As of yesterday, there were quite a few good sized cruising boats in Rum Cove. The entrance looks duanting, but is actually deep enough, and marked. Just be careful of the side setting current on the approach. Here's a link with good info.
Marc

ActiveCaptain - The Interactive Cruising Guidebook


----------



## PJH (Jan 8, 2017)

I was wondering why there isn't a mooring field there,I myself have travel from St Thomas to Maine on my 36 ft sailboat and often use mooring fields to get a good nights sleep , not having to worry about dragging anchors, or waking up in places that I didn't plan. 

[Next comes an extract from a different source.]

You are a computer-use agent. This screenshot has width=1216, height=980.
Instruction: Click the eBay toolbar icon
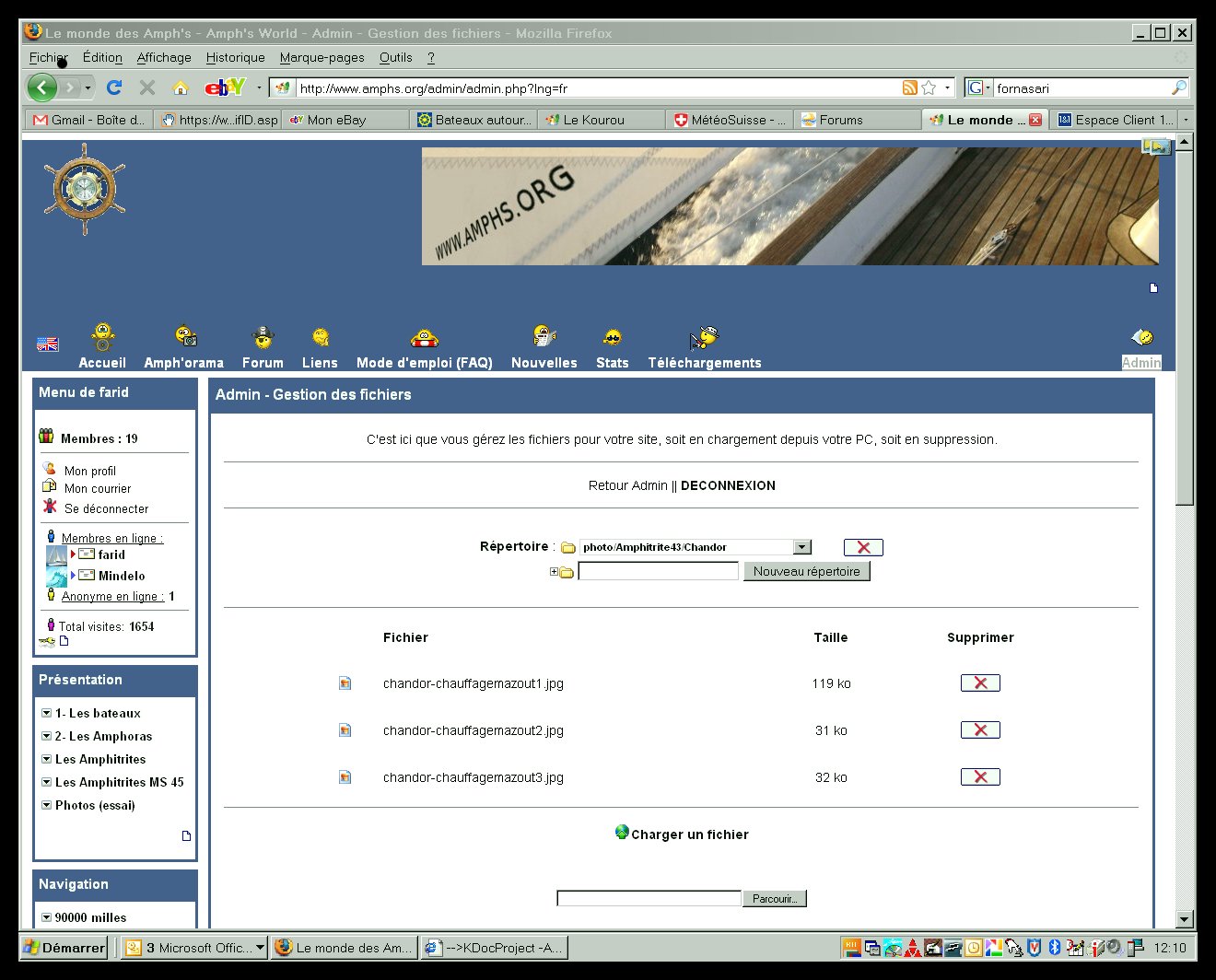[224, 88]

Atlantic City has a great little Marina at Gardiners Basin,with a great little bar and restaurant called the Back Bay ale house ,I feel they have the best hamburger you can find,the food and drinks are very affordable for people traveling on a limited income. Along with a great little bar in a homey atmosphere there is a new addition that opened this summer...an ice cream dessert place called AC Sweets N' Treats . They of course have ice cream,but they have great coffee along with fresh waffles made while you wait!you can have them with fresh fruit ,the owners pride themselves with their home made baked goods..........home made coffee cake,layer cakes, scones,blueberry buckle,crumb cakes just to mention a few.

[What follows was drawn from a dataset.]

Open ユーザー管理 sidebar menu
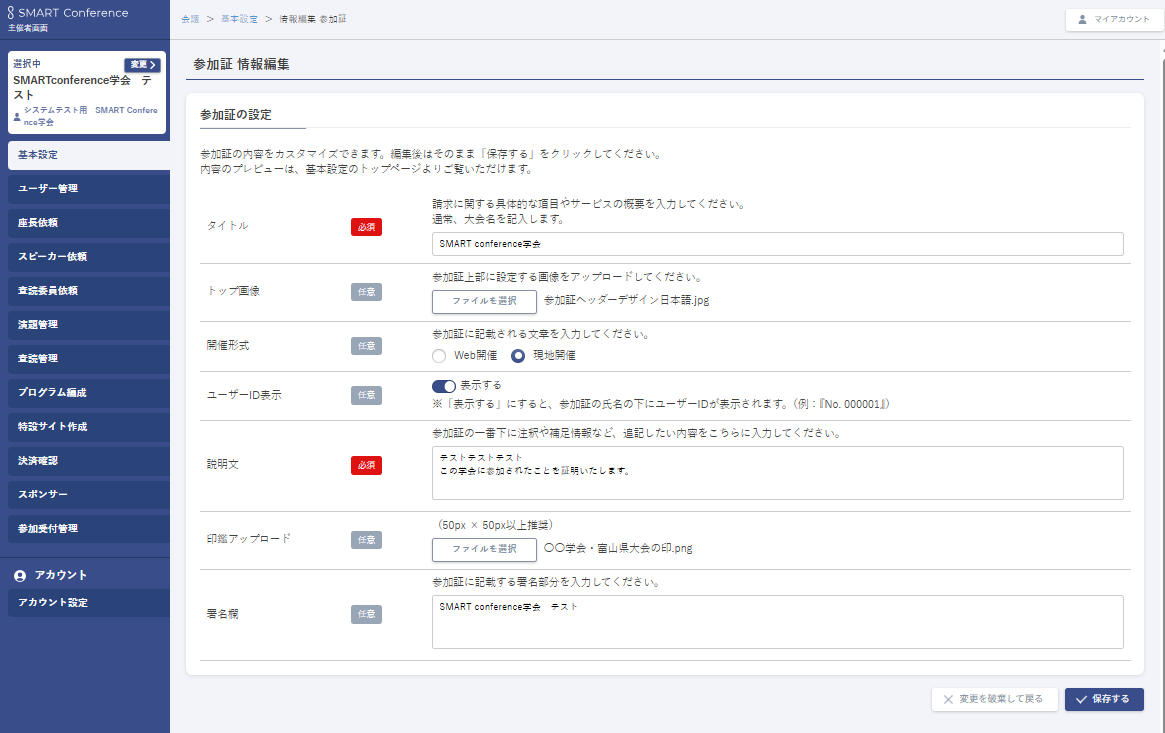 (85, 189)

In the same area is also the Gilchrist restaurant,they have a great breakfast menu along with lunch,All within the thrifty boaters budgets.Easy access by dinghy or possibly by boat depending on dock space.Plus lots of Little shops and public access to transportation.


----------



## Minnewaska (Feb 21, 2010)

PJH said:


> .....often use mooring fields to get a good nights sleep , not having to worry about dragging anchors......


Welcome to the forum, I look forward to hearing more about your STT to ME travels.

It was nice of you to add to this threads query. New folks sometimes don't notice the dates on the top left corner of the posts. The original post (OP) was a long time ago. There are no rules against resurrecting whatever you like, but I wonder if it may not have been noticed.

Nevertheless, your comment about a good nights sleep on a mooring provokes some thought. If there is less than 10 kts of wind, from a steady direction, I'll take an anchor to a mooring any day. Just putting the chain down, will keep us in place, even with a lousy set. At higher wind speeds, clocking winds or reversing currents, the variable is the mooring rig itself. Most of it's critical components can't be seen. I've had at least one mooring drag on me that I'm certain of. While I've never broken free, I have been hit by another boat that did break free of theirs. Just something to think about. Again, welcome.


----------